In quel momento, sulla terrazza panoramica rivolta sull’Atlantico, Julian conversava amabilmente con i suoi eleganti interlocutori, ospiti imprevisti che si era trovato di fronte neppure un’ora prima, quando era uscito in giardino per recarsi alle stalle. Da quando Sirya, il suo musicista, era misteriosamente scomparso, il giovane erede della dinastia Kevines amava trascorrere il tempo libero cavalcando e aveva persino acquistato due magnifici cavalli spagnoli, Esteban e Valinor. Ma quella mattina aveva potuto soltanto dare loro il buongiorno che era dovuto rientrare nell’antica magione per accogliere due giovani di bell’aspetto, due giovani che, da quel che aveva potuto capire, lo conoscevano bene. Per quanto egli, invece, non li conoscesse affatto.

Il primo, quello che parlava più spesso, sostenendo con tono fermo la conversazione e le sue idee, era un ragazzo sui trent’anni, con un fisico scolpito, evidente nonostante la giacca e la camicia, e un volto piacente dai tratti ruvidi, con corti capelli scuri, occhi neri e un leggero filo di barba. Parlava inglese, con accento marcatamente britannico, seppure non così puro.

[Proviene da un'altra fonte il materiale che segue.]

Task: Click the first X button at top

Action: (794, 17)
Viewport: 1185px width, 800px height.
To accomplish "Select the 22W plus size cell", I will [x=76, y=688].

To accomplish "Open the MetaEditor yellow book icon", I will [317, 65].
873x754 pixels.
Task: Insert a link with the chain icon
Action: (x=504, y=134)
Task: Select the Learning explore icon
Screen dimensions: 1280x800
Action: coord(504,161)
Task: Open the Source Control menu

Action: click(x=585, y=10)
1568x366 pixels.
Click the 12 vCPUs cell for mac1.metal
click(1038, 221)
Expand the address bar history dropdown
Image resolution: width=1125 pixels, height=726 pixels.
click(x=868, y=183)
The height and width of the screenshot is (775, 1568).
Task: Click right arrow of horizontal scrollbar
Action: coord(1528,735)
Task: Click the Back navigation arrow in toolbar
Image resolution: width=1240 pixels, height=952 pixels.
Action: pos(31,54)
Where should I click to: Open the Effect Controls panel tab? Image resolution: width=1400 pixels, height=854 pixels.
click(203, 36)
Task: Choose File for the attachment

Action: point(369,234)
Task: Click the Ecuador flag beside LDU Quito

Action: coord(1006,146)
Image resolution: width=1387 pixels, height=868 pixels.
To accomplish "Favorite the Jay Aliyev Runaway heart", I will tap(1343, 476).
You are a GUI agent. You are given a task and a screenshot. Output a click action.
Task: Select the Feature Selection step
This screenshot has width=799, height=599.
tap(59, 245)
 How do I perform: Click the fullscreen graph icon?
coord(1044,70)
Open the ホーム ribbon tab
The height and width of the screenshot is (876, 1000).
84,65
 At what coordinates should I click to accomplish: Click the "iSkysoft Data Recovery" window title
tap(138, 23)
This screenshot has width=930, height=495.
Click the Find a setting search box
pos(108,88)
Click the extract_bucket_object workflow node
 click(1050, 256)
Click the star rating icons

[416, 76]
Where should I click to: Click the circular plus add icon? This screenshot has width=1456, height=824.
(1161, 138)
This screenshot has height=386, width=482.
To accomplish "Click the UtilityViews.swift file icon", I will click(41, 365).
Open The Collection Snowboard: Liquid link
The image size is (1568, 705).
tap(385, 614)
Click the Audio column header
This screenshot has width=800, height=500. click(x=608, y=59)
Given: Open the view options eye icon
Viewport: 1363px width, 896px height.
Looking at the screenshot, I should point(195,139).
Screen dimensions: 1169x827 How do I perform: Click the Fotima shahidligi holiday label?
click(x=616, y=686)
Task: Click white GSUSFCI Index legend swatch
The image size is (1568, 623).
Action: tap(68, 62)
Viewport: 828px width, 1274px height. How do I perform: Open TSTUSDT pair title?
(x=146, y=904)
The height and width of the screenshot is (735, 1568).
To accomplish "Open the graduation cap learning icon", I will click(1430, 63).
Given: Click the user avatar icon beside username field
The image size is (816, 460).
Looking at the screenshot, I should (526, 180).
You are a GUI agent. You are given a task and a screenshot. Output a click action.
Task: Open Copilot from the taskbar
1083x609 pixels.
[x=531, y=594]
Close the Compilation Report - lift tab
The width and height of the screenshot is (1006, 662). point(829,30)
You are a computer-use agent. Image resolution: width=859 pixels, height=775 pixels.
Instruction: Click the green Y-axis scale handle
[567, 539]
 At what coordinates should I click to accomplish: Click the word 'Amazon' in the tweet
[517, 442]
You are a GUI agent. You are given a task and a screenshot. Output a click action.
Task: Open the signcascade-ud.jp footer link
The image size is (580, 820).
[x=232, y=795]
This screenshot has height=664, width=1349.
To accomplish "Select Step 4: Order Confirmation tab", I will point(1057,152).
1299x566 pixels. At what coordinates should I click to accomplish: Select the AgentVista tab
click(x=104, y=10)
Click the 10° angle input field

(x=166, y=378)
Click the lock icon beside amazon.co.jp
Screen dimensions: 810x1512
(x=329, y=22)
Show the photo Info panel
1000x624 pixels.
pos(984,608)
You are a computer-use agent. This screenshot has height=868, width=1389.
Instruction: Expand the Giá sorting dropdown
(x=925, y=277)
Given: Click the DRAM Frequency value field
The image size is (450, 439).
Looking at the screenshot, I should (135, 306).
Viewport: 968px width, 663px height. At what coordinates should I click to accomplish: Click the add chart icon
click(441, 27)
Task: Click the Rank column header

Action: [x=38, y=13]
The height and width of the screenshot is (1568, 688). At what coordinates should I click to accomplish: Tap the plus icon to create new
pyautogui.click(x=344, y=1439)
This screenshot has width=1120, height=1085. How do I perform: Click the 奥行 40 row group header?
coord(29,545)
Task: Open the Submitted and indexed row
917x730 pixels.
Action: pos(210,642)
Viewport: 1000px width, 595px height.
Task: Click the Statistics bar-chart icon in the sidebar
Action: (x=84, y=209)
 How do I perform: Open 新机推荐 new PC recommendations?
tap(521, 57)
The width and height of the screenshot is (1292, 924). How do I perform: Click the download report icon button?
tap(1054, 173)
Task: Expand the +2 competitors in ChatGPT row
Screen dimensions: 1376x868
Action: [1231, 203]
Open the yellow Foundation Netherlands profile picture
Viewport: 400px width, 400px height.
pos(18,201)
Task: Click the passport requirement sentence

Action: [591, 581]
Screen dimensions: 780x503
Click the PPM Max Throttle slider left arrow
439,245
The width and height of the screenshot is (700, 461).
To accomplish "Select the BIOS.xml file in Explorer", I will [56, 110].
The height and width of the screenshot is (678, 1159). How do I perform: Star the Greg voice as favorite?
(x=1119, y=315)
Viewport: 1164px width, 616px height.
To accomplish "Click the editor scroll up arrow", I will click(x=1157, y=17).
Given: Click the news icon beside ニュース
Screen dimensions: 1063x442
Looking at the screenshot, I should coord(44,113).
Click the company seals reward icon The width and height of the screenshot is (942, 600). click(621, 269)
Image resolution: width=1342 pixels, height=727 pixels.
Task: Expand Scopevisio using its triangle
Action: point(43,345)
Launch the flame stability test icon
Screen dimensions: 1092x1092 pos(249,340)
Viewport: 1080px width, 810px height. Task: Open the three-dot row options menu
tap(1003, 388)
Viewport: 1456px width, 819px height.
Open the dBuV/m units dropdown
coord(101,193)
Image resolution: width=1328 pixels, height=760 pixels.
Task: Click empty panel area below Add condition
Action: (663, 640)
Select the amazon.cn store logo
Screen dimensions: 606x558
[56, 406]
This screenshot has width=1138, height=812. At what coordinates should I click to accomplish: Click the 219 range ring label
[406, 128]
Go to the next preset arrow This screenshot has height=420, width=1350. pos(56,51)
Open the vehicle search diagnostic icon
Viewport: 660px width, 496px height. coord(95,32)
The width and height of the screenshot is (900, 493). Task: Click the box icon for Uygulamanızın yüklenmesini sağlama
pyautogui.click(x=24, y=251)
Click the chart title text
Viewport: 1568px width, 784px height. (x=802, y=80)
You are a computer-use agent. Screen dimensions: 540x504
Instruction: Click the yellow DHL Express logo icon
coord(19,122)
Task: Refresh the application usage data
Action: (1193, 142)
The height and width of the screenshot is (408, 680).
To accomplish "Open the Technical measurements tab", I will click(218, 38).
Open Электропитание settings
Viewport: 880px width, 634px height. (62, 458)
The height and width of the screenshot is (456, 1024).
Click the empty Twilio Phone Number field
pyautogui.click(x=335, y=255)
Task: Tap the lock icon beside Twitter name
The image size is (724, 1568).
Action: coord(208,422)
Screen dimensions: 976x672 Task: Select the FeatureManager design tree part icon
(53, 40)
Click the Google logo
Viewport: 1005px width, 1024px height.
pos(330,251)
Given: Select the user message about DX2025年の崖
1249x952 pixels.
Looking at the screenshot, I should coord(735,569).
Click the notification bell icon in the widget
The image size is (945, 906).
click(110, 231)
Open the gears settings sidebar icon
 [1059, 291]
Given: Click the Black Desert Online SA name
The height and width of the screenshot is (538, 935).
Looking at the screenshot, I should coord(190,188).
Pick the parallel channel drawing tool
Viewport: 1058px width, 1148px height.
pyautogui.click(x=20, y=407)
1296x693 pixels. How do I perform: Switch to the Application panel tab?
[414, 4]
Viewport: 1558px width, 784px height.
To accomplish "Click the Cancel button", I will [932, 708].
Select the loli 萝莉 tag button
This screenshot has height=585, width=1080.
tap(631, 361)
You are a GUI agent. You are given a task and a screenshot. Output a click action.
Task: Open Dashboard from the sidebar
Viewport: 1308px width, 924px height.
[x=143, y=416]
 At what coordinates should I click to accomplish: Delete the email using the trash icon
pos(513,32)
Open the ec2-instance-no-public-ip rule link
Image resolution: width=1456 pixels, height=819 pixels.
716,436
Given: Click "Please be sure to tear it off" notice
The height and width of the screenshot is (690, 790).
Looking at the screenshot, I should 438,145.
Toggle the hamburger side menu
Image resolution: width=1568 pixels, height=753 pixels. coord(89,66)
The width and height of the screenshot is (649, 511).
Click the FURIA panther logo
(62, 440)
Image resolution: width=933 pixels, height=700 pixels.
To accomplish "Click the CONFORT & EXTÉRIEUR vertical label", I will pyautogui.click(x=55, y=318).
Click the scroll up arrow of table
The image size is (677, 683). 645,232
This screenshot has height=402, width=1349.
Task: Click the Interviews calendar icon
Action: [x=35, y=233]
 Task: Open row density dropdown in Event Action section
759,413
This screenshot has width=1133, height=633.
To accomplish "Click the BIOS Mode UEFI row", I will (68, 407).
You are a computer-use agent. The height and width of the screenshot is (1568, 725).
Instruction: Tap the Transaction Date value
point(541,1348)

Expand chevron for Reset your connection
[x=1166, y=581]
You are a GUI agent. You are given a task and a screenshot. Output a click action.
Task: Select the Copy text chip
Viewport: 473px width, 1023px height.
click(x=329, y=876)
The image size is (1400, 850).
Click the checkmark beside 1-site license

"Nessuno conosce i mari come la dinastia Kevines! Per questo siamo qua, Signor Julian! Per ottenere il meglio che la tecnologia può offrire alle nostre ricerche!"

Il secondo ospite, dal viso più giovane e sbarbato, era più magro, ma ugualmente ben fatto, con capelli castani lunghi fino all’orecchio. Sembrava a disagio in quell’elegante completo di John Richmond e si limitava ad annuire alle parole del più preparato compagno.

"Le vostre richieste sono interessanti, Signor…" –Mormorò Julian infine, sforzandosi di ricordare il nome del suo interlocutore.

"Wthyr!" –Rispose prontamente l’altro. –"Wthyr Bendragon! Della Bendragon Public Limited Company!"

"Oltre che interessanti, deve avere amici abbastanza in alto per scoprire dove trascorro le vacanze, Signor Wthyr! Non tutti certamente sanno che nel mese di settembre abbandono la residenza di famiglia sul Mare Egeo e mi spingo oltre le Colonne d’Ercole!" –Commentò l’uomo dai capelli blu, rivolto più a se stesso che non a Wthyr Bendragon. Quindi si alzò, fece qualche passo fino al limitare della terrazza, appoggiandosi alla ringhiera di marmo bianco, prima di riprendere a parlare. –"Vi concederò quel che volete! Anche alla Kevines Corporation potrebbero interessare i risultati delle vostre scoperte!"

"Ero sicuro che avremmo trovato un accordo!" –Sorrise soddisfatto l’altro, alzandosi a sua volta e avvicinandosi al miliardario. Tirò un’occhiata all’immensa distesa azzurra che riempiva l’orizzonte, in qualunque direzione posasse lo sguardo, e sbatté le palpebre sorpreso quando credette di aver visto una sirena balzare fuori dall’acqua e poi rituffarvisi.